───── DOCUMENT EXTRACT

This bill — the Orange Book Transparency Act of 2019 — would increase access to lower-cost generic drugs and bolster competition within the generic drug marketplace to help reduce drug costs by ensuring that patents listed in the Approved Drug Products with Therapeutic Equivalence Evaluations Publication (aka the Orange Book) are valid and relevant to the approved product. It’d also strengthen requirements surrounding the removal of invalidated patents from the Orange Book.
Specifically, this bill would:
- Clarify the types of patents listed in the Orange Book (and require the removal of invalidated patents);
- Require a list of applicable exclusivities for listed drugs;
- Create a private-sector mandate requiring drug manufacturers to promptly submit a patent withdrawal or removal to the FDA for patents found invalid by the Patent Trial and Appeals Board or another court; and
- Empower the FDA to: 1) add additional patents to the Orange Book if necessary, 2) promptly remove patents from the Orange Book which are found to be invalid, and 3) reconsider the types of patents listed in the Orange Book within one year of enactment.
This bill would also clarify that device patents aren’t required to be listed in the Orange Book, but should still be shared with the FDA to prevent efforts to delay generic drug competition based on the delivery mechanism.
This bill would also require the FDA to solicit public comments regarding the types of patient information to be listed in the Orange Book. Within a year of this bill’s enactment, the FDA would then give Congress an evaluation of such comments, including any recommendations about the types of patent information that should be included in or removed from the Orange Book.
This bill would also direct the Government Accountability Office (GAO) to conduct a study that analyzes certain patents with claims relating to devices listed in the Orange Book, and evaluates the extent to which listing such patents have affected the timing for the entry of generic drugs into the market. A report of the GAO’s findings would be due to Congress within a year of this bill’s enactment.
The Orange Book is a list of drug products approved by the FDA under the Federal Food, Drug, and Cosmetic Act that includes patent and exclusivity information and identifies whether a drug is currently being marketed or has been discontinued.

──────────

LIST OF TASKS:
**1.** Can you turn the paragraph of the bill summary that begins "This bill would also direct the Government Accountability Office" into a short bulleted list that keeps its main facts?
**2.** According to the bill summary, why should device patents still be shared with the FDA even though they don't have to be listed in the Orange Book?
**3.** Do these statements agree with the bill summary? (a) The GAO's report would be due to Congress within a year of enactment. (b) The bill would require device patents to be listed in the Orange Book. (c) The Orange Book shows whether a drug is still marketed or has been discontinued.
You can set aside the data that comes after this bill summary; none of it is needed here.

───── EXTRACTED RECORDS

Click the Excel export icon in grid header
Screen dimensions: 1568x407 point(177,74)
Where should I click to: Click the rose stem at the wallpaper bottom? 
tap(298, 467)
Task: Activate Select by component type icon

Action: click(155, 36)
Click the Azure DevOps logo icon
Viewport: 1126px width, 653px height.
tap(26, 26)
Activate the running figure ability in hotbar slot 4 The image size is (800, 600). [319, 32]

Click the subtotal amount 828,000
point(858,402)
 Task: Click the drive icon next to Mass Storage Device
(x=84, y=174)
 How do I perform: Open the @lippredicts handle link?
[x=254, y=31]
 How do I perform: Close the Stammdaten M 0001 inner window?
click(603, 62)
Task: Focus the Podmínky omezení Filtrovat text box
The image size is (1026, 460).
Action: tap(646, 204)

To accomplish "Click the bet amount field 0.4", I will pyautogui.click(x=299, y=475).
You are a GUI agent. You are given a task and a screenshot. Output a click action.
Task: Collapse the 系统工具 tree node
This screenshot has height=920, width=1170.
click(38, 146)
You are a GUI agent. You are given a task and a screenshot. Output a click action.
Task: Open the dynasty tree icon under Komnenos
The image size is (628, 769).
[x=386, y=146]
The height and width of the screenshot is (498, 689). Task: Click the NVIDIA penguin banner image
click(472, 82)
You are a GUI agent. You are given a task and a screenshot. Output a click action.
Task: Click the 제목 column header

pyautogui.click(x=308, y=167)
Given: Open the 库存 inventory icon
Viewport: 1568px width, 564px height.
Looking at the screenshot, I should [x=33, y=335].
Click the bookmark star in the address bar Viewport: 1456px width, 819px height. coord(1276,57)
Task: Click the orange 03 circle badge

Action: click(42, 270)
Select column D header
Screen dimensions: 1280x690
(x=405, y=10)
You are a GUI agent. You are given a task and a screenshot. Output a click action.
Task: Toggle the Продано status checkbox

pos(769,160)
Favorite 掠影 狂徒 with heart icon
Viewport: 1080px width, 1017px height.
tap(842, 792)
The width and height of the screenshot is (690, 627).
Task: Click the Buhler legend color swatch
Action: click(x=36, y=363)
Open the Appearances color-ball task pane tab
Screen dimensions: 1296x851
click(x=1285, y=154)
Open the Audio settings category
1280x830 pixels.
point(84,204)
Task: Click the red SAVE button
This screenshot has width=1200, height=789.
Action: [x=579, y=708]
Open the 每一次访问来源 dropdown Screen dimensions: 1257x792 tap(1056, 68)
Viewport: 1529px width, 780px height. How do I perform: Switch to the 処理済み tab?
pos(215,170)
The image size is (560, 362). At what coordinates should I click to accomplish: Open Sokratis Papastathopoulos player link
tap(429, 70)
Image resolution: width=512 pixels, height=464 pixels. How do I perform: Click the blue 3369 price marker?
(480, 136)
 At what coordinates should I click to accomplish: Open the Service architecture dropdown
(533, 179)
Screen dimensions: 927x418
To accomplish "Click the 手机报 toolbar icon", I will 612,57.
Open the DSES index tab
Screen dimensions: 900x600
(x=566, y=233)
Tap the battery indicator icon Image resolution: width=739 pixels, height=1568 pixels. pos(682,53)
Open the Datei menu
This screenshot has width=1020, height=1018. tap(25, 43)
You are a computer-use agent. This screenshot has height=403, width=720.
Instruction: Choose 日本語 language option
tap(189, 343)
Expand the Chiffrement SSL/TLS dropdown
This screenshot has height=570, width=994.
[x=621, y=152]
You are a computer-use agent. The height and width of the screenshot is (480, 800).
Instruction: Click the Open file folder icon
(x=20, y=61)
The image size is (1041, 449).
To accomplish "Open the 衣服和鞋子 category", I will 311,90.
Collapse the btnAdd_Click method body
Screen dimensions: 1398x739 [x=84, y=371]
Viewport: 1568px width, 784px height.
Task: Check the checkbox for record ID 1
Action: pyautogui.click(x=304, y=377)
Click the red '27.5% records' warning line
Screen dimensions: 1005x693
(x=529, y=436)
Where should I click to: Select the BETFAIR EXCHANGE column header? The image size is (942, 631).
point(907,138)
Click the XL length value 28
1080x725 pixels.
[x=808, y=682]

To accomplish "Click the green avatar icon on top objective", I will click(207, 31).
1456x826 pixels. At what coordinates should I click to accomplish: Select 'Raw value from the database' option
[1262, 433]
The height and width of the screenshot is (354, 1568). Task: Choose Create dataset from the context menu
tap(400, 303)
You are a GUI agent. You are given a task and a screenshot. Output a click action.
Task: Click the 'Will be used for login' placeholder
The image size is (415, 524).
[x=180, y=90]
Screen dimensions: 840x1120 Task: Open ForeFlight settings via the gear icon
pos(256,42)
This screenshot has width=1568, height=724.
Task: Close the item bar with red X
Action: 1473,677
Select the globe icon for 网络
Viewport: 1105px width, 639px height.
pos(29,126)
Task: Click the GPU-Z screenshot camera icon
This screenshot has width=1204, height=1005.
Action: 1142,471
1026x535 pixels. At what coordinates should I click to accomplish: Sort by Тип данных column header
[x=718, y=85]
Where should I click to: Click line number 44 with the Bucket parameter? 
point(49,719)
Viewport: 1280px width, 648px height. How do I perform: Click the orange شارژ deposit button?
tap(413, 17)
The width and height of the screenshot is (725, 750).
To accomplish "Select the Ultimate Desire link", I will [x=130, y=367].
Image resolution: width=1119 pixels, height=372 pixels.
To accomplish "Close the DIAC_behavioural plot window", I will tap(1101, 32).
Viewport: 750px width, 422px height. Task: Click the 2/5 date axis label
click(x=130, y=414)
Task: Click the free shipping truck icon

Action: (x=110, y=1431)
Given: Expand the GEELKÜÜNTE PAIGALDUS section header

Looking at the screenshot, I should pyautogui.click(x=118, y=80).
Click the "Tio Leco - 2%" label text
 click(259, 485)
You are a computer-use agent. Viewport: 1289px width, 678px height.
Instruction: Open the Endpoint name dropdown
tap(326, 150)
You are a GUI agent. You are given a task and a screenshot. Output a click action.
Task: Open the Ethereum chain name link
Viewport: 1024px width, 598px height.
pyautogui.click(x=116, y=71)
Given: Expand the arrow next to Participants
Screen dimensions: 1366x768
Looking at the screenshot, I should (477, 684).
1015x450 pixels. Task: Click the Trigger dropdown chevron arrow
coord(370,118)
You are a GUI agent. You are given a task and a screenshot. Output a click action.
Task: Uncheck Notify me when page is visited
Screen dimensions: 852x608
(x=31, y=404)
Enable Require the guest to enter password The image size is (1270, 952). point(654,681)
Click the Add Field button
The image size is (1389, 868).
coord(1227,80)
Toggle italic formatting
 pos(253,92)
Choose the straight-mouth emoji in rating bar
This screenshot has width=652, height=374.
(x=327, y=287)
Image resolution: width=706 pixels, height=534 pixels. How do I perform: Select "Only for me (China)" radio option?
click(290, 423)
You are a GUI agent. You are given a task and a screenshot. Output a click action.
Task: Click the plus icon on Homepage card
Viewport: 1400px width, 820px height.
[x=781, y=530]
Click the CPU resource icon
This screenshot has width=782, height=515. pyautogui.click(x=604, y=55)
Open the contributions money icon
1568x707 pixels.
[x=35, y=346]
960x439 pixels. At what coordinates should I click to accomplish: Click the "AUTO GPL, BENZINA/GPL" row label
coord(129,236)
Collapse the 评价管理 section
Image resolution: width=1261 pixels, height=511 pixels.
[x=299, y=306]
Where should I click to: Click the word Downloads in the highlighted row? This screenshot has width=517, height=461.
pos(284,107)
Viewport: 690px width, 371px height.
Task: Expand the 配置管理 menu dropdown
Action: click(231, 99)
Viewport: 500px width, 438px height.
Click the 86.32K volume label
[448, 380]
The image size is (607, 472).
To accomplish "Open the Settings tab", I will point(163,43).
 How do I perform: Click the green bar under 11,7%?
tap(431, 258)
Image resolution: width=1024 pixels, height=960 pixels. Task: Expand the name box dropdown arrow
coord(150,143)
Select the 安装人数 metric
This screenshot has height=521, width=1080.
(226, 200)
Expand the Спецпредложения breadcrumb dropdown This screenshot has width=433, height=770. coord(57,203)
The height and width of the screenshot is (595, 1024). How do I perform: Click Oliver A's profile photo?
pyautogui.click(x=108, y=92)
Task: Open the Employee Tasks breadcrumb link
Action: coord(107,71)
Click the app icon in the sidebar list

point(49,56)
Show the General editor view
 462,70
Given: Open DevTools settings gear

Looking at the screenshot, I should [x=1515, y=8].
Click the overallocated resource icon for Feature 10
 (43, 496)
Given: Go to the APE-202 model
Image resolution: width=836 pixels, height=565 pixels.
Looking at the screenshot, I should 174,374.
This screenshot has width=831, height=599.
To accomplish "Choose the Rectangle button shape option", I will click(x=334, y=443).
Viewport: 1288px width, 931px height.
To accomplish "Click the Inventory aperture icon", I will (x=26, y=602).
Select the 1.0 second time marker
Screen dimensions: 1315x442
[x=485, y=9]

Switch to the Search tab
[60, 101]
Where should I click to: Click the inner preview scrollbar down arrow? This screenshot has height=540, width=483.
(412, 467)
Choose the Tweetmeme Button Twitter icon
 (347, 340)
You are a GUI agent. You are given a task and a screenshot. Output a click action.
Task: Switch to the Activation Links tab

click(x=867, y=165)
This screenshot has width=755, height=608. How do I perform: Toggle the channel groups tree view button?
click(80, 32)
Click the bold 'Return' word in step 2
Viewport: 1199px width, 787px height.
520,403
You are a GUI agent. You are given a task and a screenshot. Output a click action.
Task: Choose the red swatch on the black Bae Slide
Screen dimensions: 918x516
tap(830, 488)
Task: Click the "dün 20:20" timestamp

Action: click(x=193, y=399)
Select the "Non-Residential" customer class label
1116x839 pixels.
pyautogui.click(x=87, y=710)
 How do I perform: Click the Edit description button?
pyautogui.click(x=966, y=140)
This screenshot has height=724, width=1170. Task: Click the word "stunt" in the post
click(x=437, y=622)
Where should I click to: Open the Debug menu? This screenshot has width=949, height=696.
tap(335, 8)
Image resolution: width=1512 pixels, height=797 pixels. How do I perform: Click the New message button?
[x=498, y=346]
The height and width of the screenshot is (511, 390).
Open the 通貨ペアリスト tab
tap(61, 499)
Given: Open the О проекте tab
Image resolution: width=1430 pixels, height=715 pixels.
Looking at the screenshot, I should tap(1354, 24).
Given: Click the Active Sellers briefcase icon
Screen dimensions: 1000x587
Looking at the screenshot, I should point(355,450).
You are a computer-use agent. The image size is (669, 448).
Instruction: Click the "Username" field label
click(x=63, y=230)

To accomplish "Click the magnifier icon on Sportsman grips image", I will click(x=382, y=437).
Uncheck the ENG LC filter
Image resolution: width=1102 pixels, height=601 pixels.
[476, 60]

──────────

ANSWERS FOR EACH ITEM:
**1.**
- The Government Accountability Office (GAO) would study certain patents with claims relating to devices listed in the Orange Book.
- The study would evaluate how far listing such patents has affected when generic drugs enter the market.
- The GAO would report its findings to Congress within a year of the bill's enactment.

**2.** Sharing them with the FDA is meant to prevent efforts to delay generic drug competition based on the delivery mechanism.

**3.**
(a) Yes: "A report of the GAO’s findings would be due to Congress within a year of this bill’s enactment."
(b) No: "device patents aren’t required to be listed in the Orange Book"
(c) Yes: "identifies whether a drug is currently being marketed or has been discontinued"